### TASK INSTRUCTIONS
Once you have found the line with "Screen dimensions: 1200x675" in the records below, retype it and every line after it to the end exactly, with no pictures and nothing more.

### MATERIAL SHOWN
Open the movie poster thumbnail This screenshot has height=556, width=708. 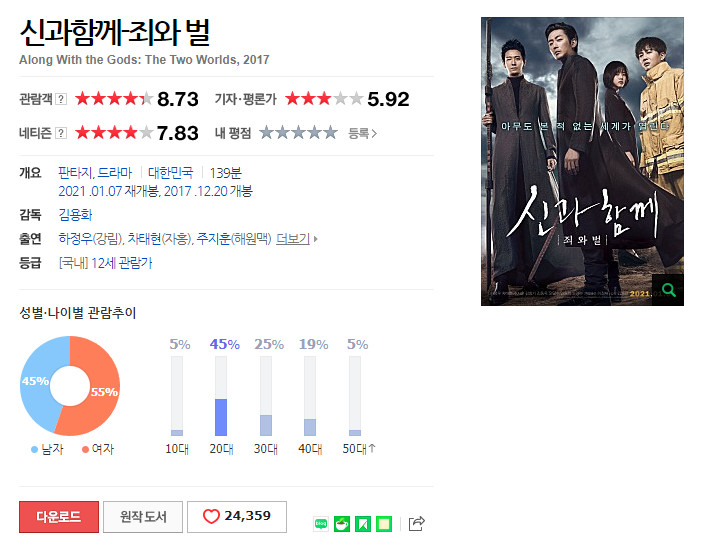pyautogui.click(x=582, y=161)
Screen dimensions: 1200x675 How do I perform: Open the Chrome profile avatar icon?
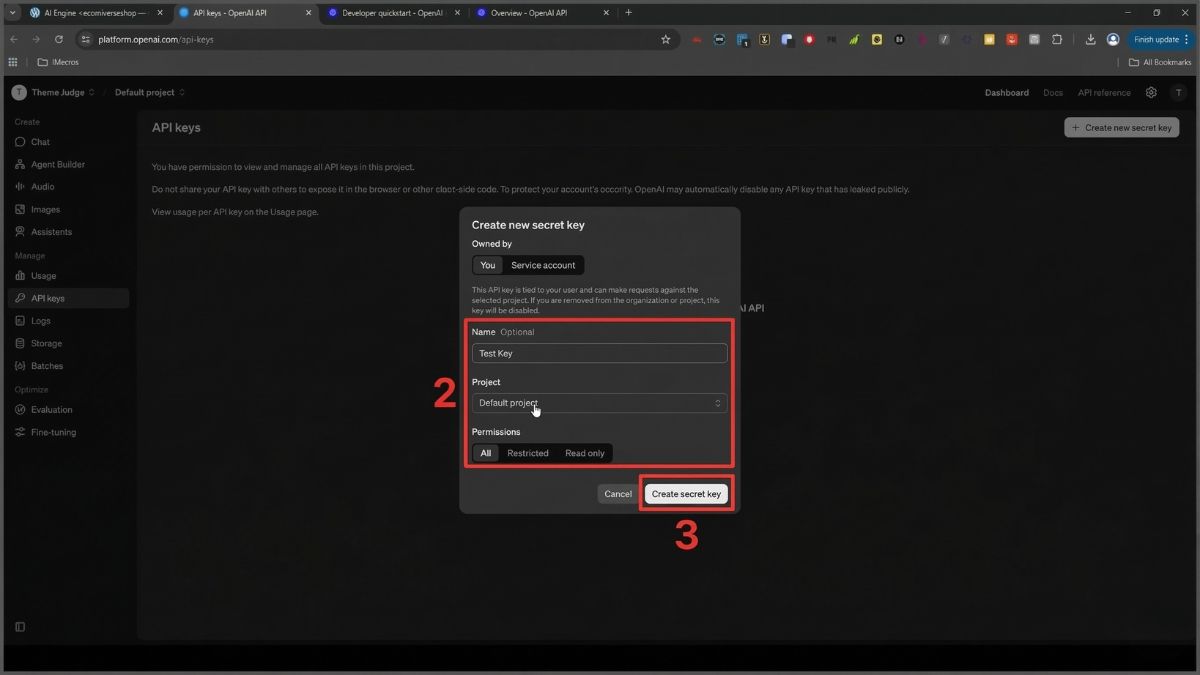tap(1113, 39)
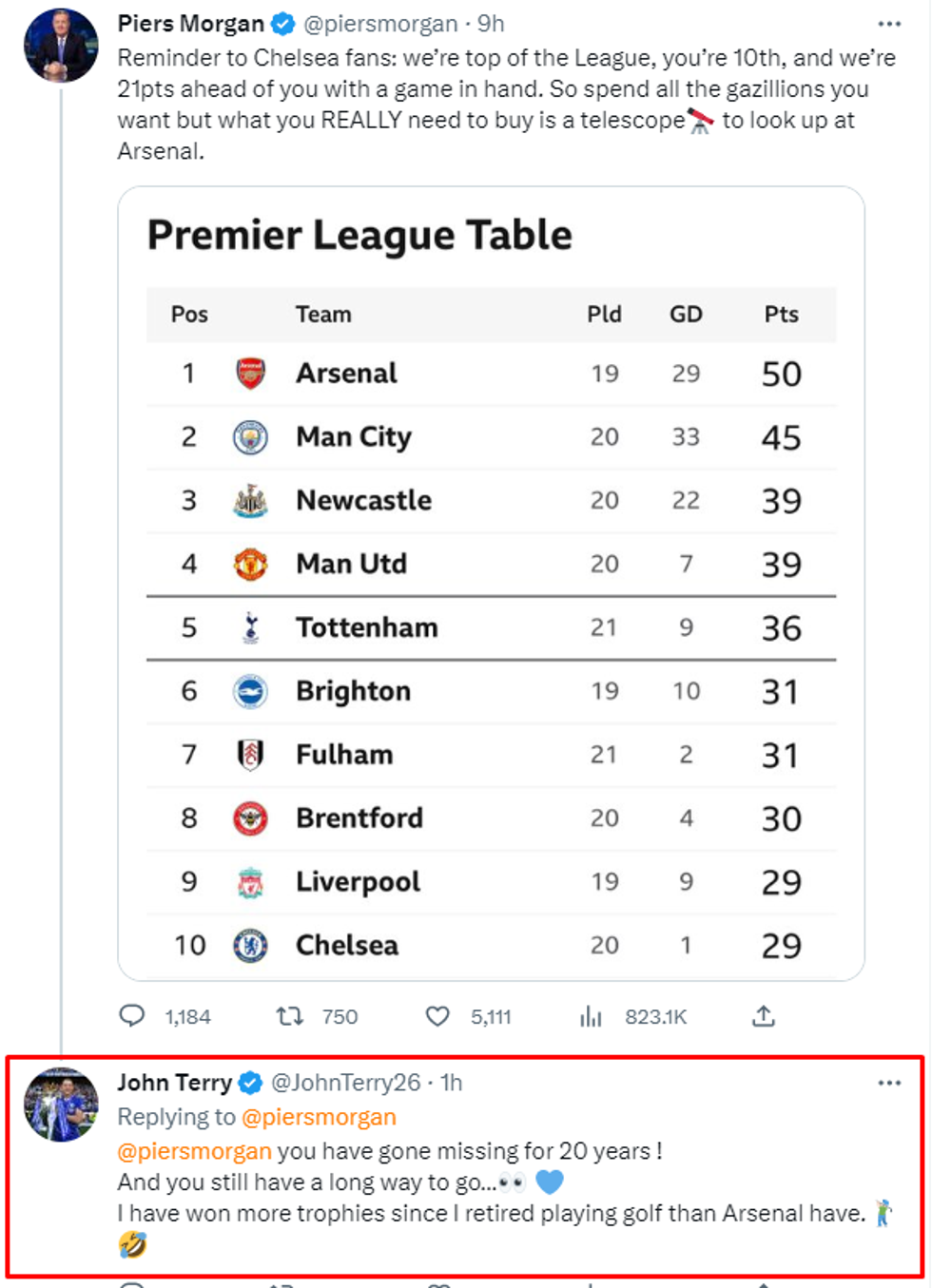Open Piers Morgan's profile picture
Viewport: 932px width, 1288px height.
(x=61, y=45)
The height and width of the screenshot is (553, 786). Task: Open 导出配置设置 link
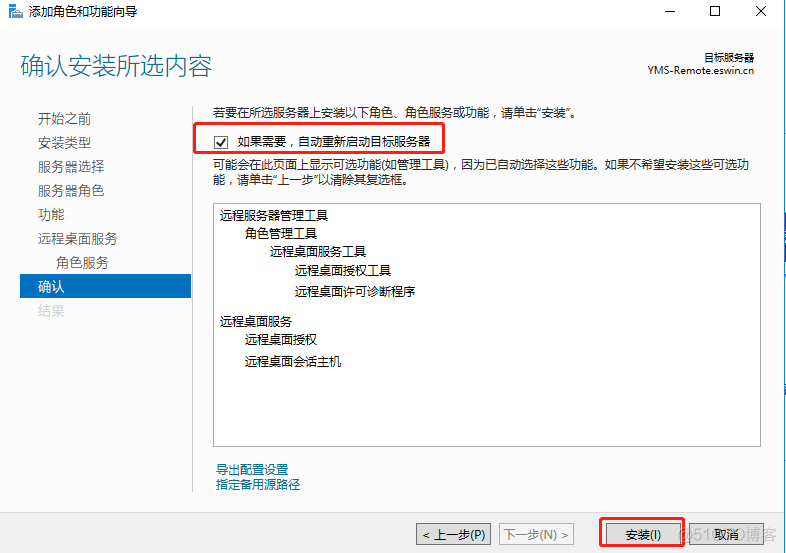pyautogui.click(x=252, y=469)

### RESULT OF THE EXERCISE
Screen dimensions: 1200x675 How do I perform: Open the Chrome profile avatar icon?
tap(1113, 39)
Open Piers Morgan's profile picture
Viewport: 932px width, 1288px height.
(x=61, y=45)
The height and width of the screenshot is (553, 786). Task: Open 导出配置设置 link
pyautogui.click(x=252, y=469)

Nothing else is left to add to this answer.